Provided records:
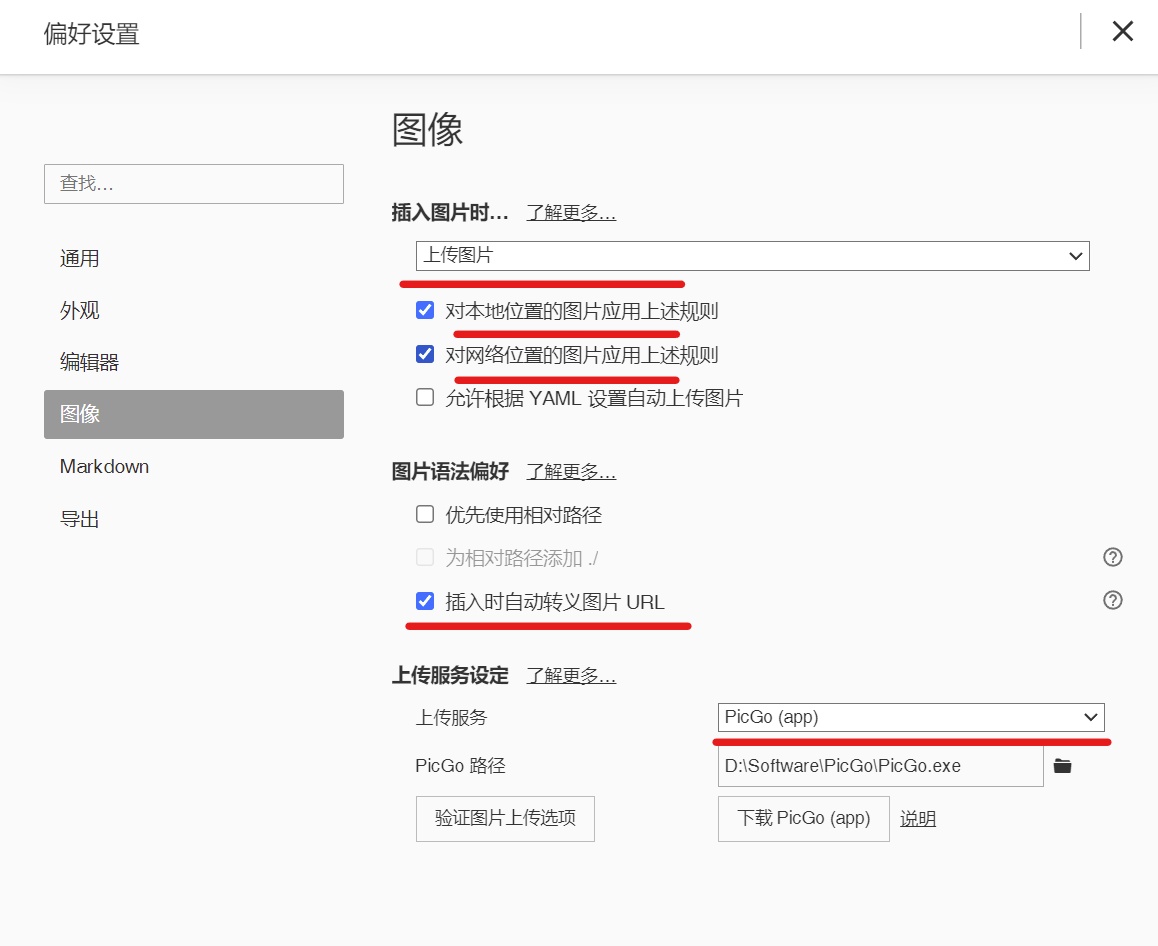Click the 说明 link
This screenshot has height=946, width=1158.
coord(918,818)
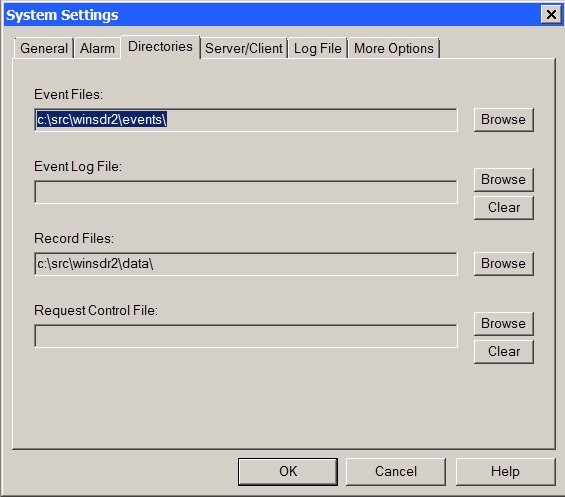Click the Request Control File text field
Viewport: 565px width, 497px height.
click(246, 336)
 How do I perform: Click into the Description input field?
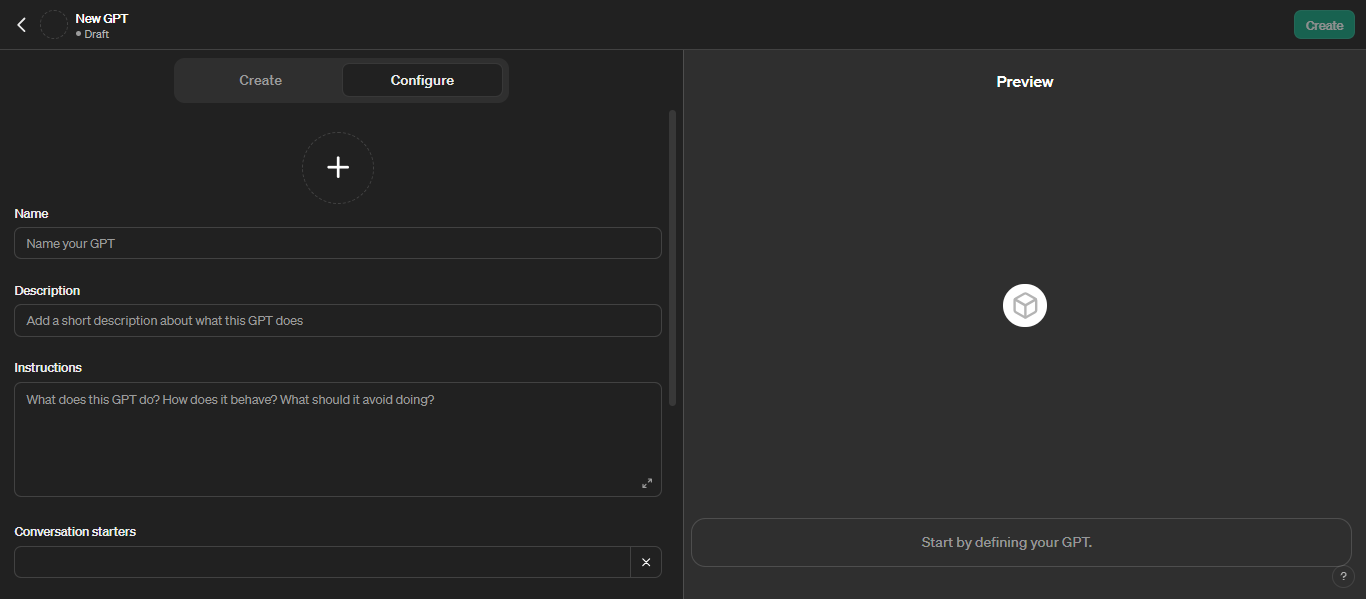338,320
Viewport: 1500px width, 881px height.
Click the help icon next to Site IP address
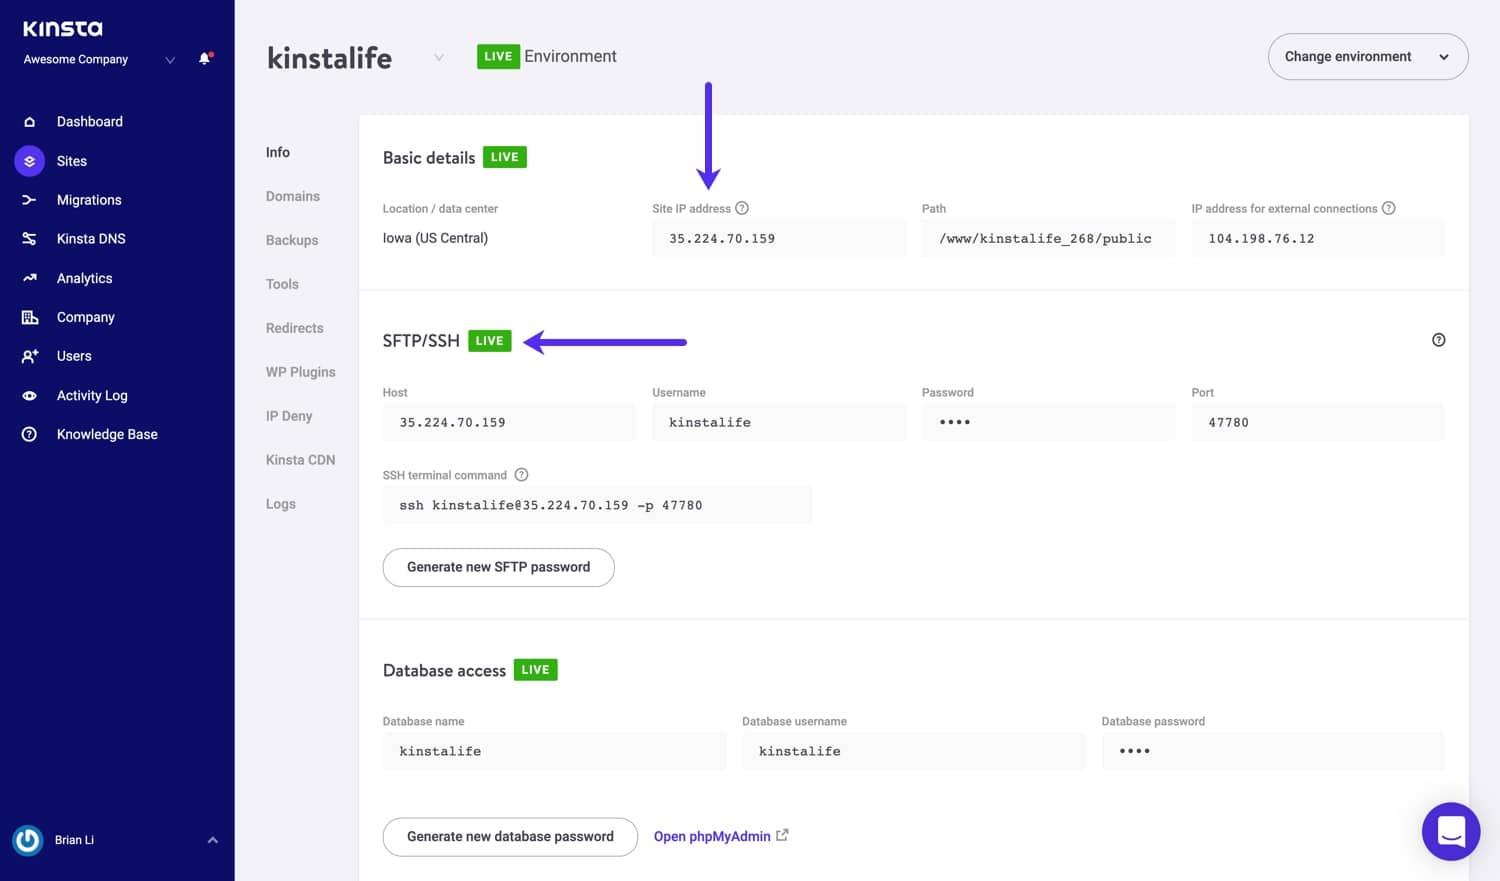point(742,207)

The problem:
How many lines of the listing above contain the word "width"? Reply with the number alone.

Reply:
3